I had lunch with an artist friend last week. We caught each other up on what our holidays had been like - hers having included her first husband (for the children's sake) as well as her second - and then we got to the deeper stuff: our obsessive making of art, our frustration when we couldn't find the right way into a painting or a story.

She said, "I'm afraid that, if I let myself go in my paintings, everyone will know how crazy I am."

This is not a crazy woman. She's more kind than I am, more generous to her first husband's current wife than I would be, more level-headed.

So I've been thinking this week about how and why, without a psychiatric diagnosis, so many of us define ourselves as crazy. We must be measuring ourselves against a baseline that either we or the DSM have labeled normal, and gauging where we fall on the sanity continuum.

But measurement of and establishing a norm for the nonphysical is tricky.

Several decades ago I was asked to give the keynote address at a women's retreat. A shocking request, for the topic was sex. What could I, whose sexual past was so far from what I considered normal, possibly say?
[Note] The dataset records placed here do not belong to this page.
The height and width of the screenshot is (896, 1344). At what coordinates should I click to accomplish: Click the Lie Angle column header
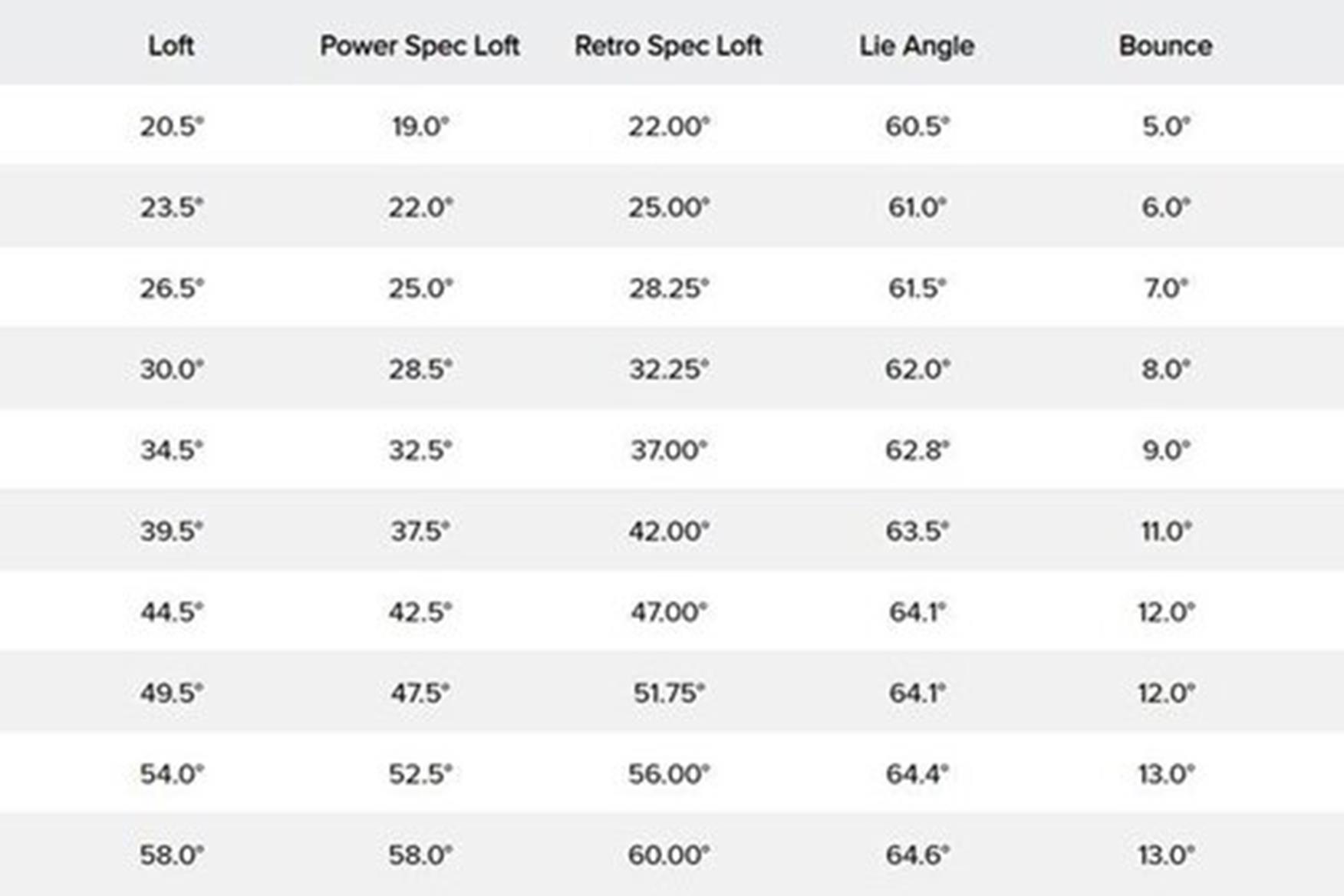coord(917,46)
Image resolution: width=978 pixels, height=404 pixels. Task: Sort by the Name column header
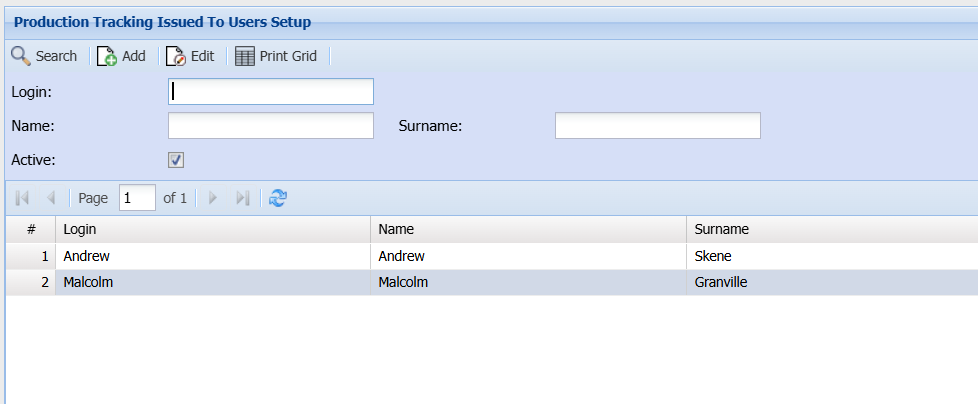[528, 229]
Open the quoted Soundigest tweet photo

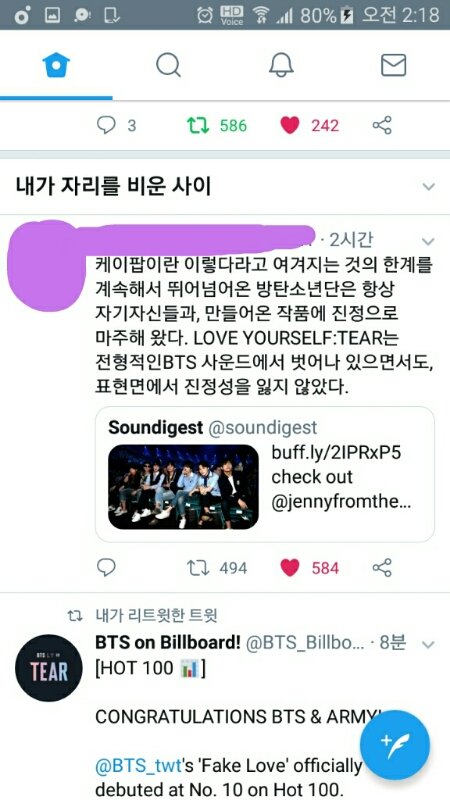click(183, 487)
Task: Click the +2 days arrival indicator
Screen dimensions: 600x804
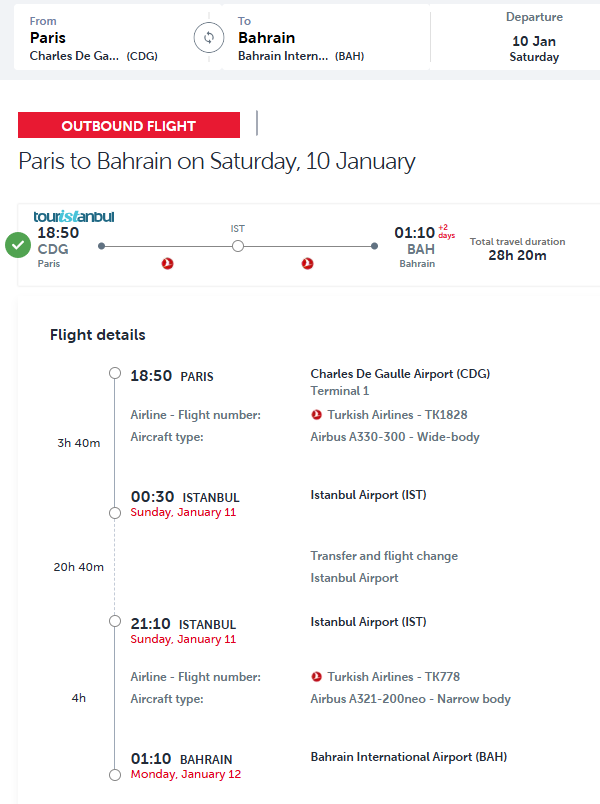Action: pyautogui.click(x=446, y=232)
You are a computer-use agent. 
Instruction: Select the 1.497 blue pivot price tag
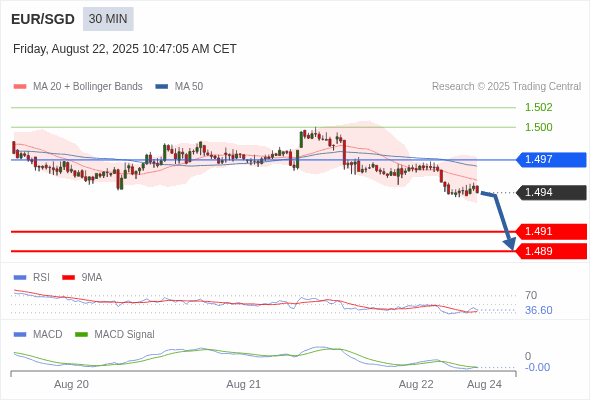551,160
I began my research by contacting groups that worked with survivors of child abuse and those who worked with rape victims. At that time, no one had aggregated the statistics for both groups of women but, even allowing for some overlap, the numbers were shocking. The vast majority of women in this country had experienced sex as violence, with the concomitant feelings of powerlessness and guilt.

Which meant that all the psychological tests that had been developed, and the norms for female sexual behavior and attitudes that had been established, had to have been based primarily on research subjects who had been victimized.

So what's normal?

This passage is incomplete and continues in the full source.